Google Colab is Google’s version of a Jupyter Notebook and takes advantage of the same features you find in other Google Apps to make Python coding easy.
Code in the cloud
Your python code is automatically saved and backed in Google Drive. You no longer have to worry about backing up your code and your code changes are automatically tracked. This is so helpful when you forget to or haven’t uploaded to Github.
Easily access Google Drive files
With one line of code, you can easily access all your drive files in a colab notebook. Now you don’t have to store large files on your machine. You can simply access them directly from your Google Drive.
Google Colab also works nicely with Google Sheets and Google BigQuery. A common workflow for me is to leverage Google Colab as a simple data pipeline then store the final results in either Google Sheets or Google BigQuery depending on the project. I think it’s an easier option than exporting a CSV.

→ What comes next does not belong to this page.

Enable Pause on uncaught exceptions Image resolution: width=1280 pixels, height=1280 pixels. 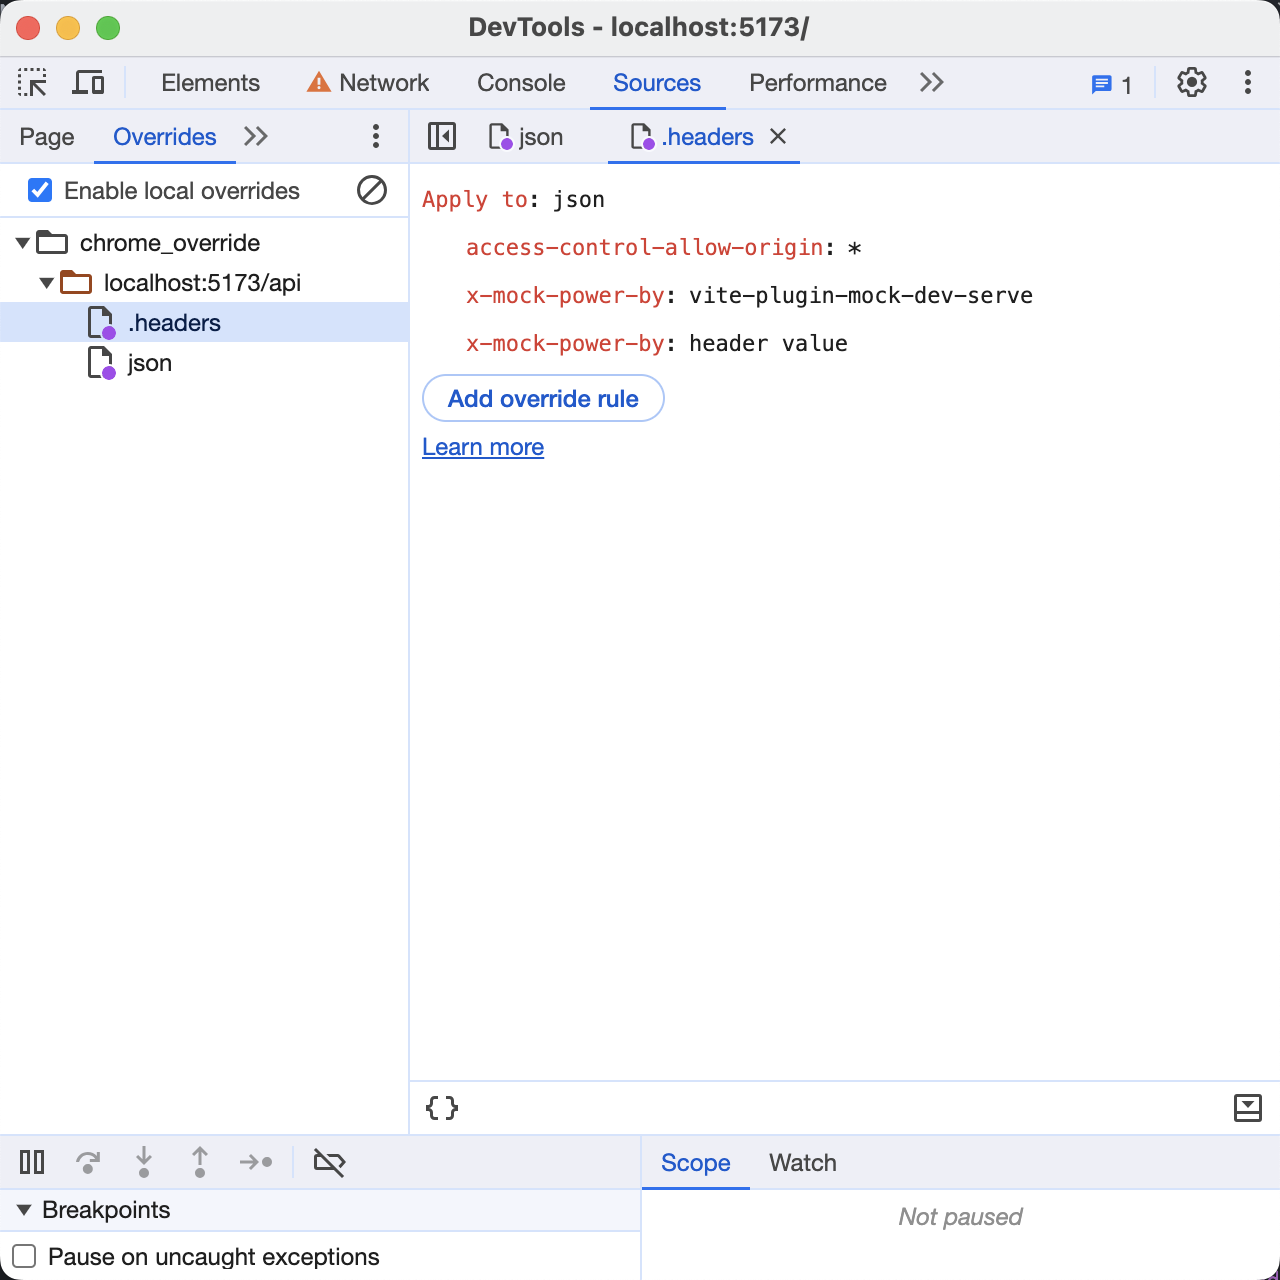(24, 1255)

Share your work with others
Oftentimes, I find myself working with others who can benefit tremendously from Python automation but they aren’t technical and don’t have a python environment set up. With Google Colab, they don’t need to have it set up on their local machine. They just open the notebook like any other Google Doc and can run your code. This means that you can set up automation for colleagues and they can just run the code when they need to. If you need to make changes, you can do so easily by modifying the notebook. No need to send them a new python file.
For technical colleagues, they can easily collaborate with you. It’s basically the same as with other Google Docs. They can view your work and interact with the same visualizations if you were using an interactive charting library like Plotly.

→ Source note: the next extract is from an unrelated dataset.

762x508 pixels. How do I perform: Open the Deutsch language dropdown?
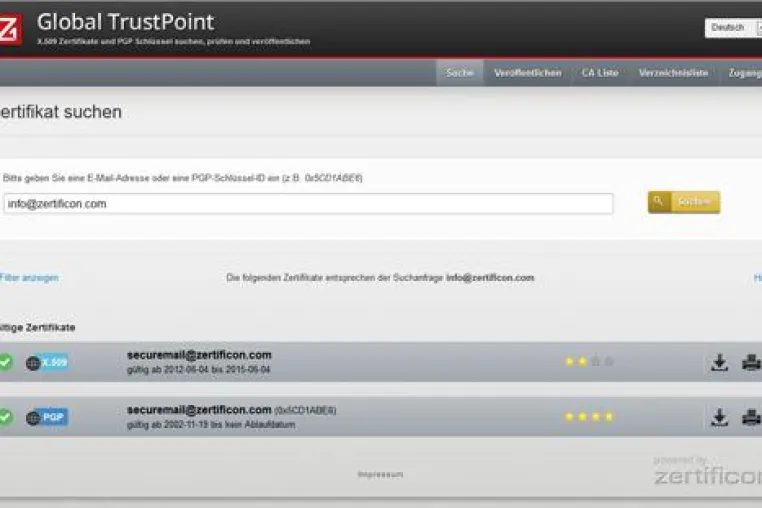point(733,28)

You don’t have to manage a local python environment
I mentioned this before but it’s worth mentioning again. Your Python code is hosted in the cloud and you don’t have to worry about setting up a local python environment. This gives me peace of mind knowing that if my computer crashes and I have to replace it, I can easily pick up where I left of with a different computer.
Add interactive widgets
Google Colab allows you to add what they call Forms which add a GUI layer to your notebook to change inputs. Instead of changing a variable, you can have a nicer interface to change an underlying input and also put some validation around what goes into the variable. It’s essentially like creating an interactive web application.
Helpful Google Colab Commands
Since Google Colab is on Google Drive, there are some useful packages to integrate Google Apps and bring the power of Python to other applications.
Mount Google Drive
To access files from your Google Drive, you’ll have to mount it. There are two ways to mount.

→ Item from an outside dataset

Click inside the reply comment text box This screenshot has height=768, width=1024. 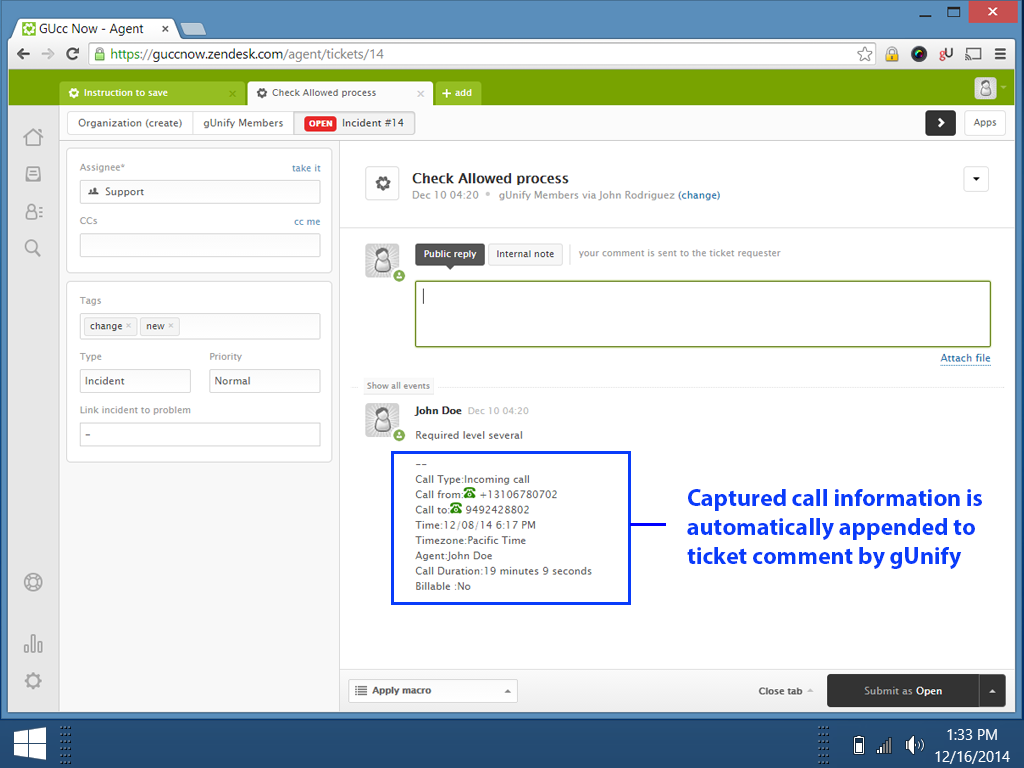(x=702, y=314)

Method #1 – Using a link to authenticate
In this method, you’ll run this code which will prompt you to open a link and authenticate your Google account. You have to use this method if your notebook is shared.
from google.colab import drive drive.mount('/content/drive')
Once authenticated, you’ll see your drive on the left-hand side!
Method #2 – Auto Mounting
In the Files area, you can click on the folder icon with the Drive icon to mount your drive. The benefit of this method is that it auto mounts you notebook with Drive so you only have to authenticate once. However, your notebook must remain private. The first method will require you to authenticate every time the notebook is initialized.
To access a file, you just need to find it in your directory, click on the three dots, then click on copy path.
Importing Environmental Variables and Custom Python Files
Google Colab doesn’t have a way for you save environmental variables. This is because your workspace is temporary as code is run on a virtual machine. To get around that, I find the easiest thing to do is to create a separate python file that holds the information. This way, even if you share the colab notebook, someone has to have access to your Google Drive in order to see your credentials.
sys.path.append('/content/') #Google Drive file location import db_connection #name of the python file to import
If you still want to create a traditional environmental variable, you can do so but know that the credentials are exposed in your code:
import os os.environ["password"] = "password123"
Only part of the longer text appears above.